= PASSAGE SHOWN =
But the return of Johnson - which coincides with the return of athletic wing DeQuan Jones - certainly suggests that the 'Canes can move to the next level.

Maryland's record is deceiving in two ways. In the first place, performances against the likes of Iona, FIU, Florida Gulf Coast and Mount St. Mary's would suggest the Terps rank closer to the bottom of the ACC than even the middle. Even an impressive victory over a decent-but-not-great Notre Dame isn't enough to change that perception.

But all those games occurred before first-year coach Mark Turgeon was able to add two huge pieces to his puzzle. Sophomore point Pe'Shon Howard is a comparable talent to classmate Terrell Stoglin, who has emerged as the ACC scoring leader. His presence allows talented freshman Nick Faust to move to his natural wing position and not struggle at the point.

More importantly, 7-1 Ukrainian Alex Len has finally gained his eligibility. He gives the undersized Terps a chance inside. Len's impact is still hard to judge - some have suggested he's a lottery pick; others have labeled him a stiff. His numbers in his first two games are solid (13.5 ppg., 7.5 rpg.) but that's against inferior competition.

If Len is the real deal, the Terps have a chance to improve their woeful RPI numbers and move into tournament contention.


The bottom of the ACC is worse than it has ever been. At least four teams (and it's still possible that Maryland will join this group) appear to be hopeless going into conference play.

That was expected for Boston College, who has seven freshmen, a sophomore and a transfer among its top nine players. There is some promise among Steve Donahue's kids, but that promise won't be realized this year.

(Collection entries)
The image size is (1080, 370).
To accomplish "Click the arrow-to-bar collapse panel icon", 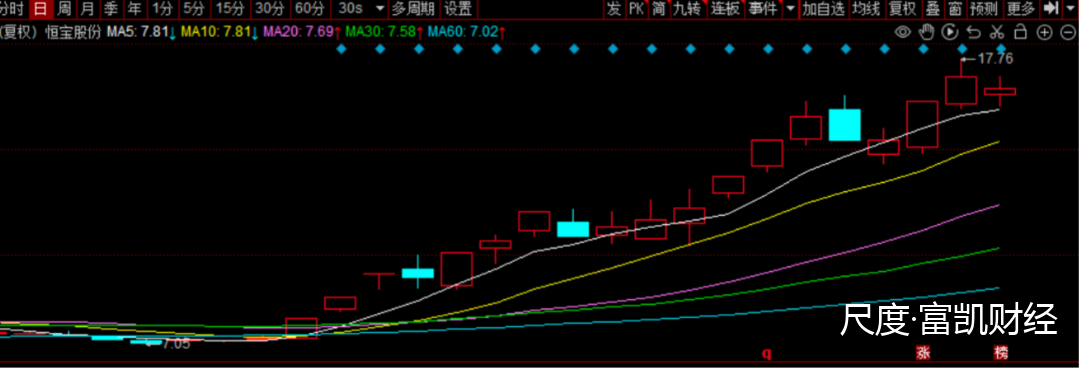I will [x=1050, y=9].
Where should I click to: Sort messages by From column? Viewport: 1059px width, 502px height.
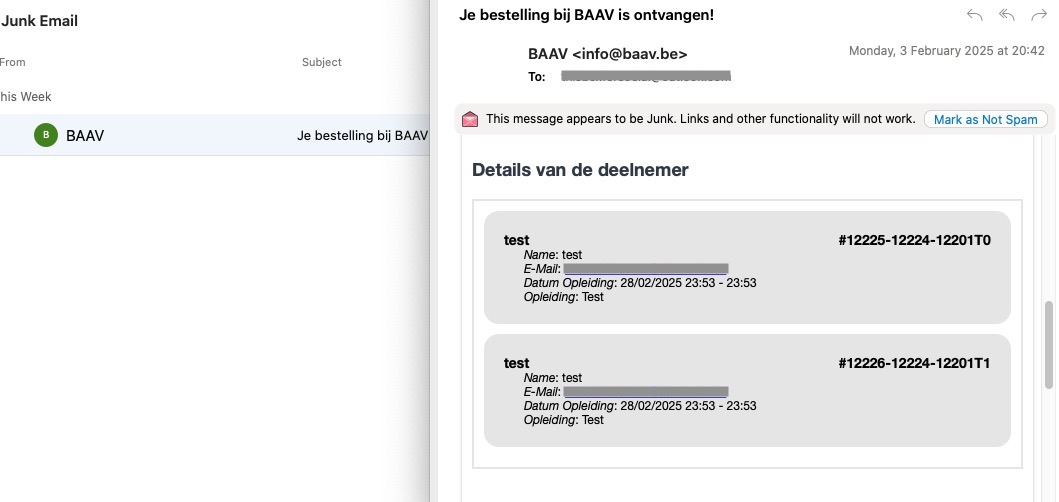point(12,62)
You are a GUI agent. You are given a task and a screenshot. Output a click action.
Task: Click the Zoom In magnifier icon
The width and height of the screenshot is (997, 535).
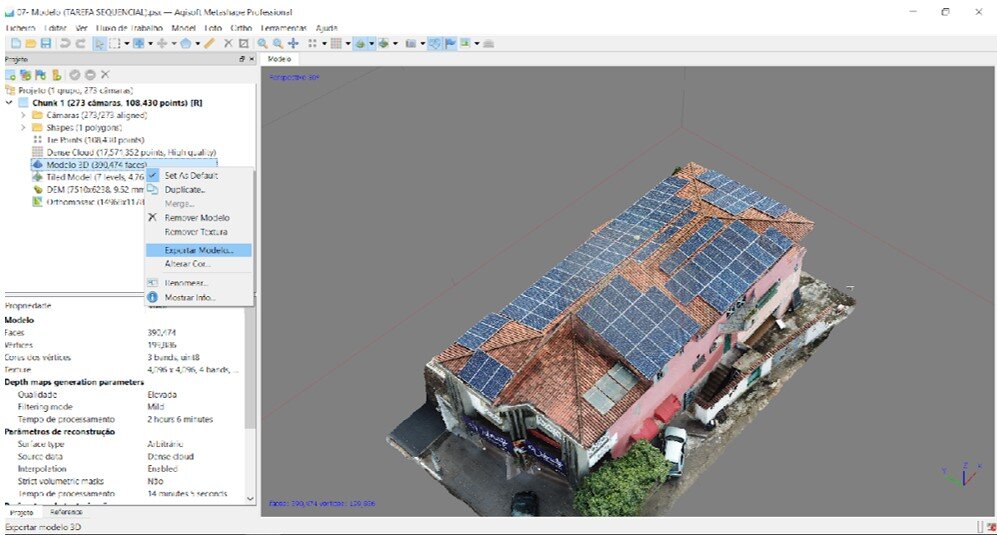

= ASSIGNED TASK 1 =
In the ACC basketball passage, recast the paragraph beginning "But all those games occurred" as a short bulleted list that keeps its main facts.
= ASSIGNED TASK 2 =
According to the ACC basketball passage, how many freshmen are among Boston College's top nine players?
= ASSIGNED TASK 3 =
Translate this sentence from the ACC basketball passage into Spanish: "The bottom of the ACC is worse than it has ever been."

= TASK RESPONSE 1 =
- The games came before first-year coach Mark Turgeon could add two huge pieces.
- Sophomore point Pe'Shon Howard is comparable in talent to classmate Terrell Stoglin, the ACC scoring leader.
- With Howard in place, talented freshman Nick Faust can move to his natural wing position instead of struggling at the point.

= TASK RESPONSE 2 =
Seven.

= TASK RESPONSE 3 =
La parte baja de la ACC está peor que nunca.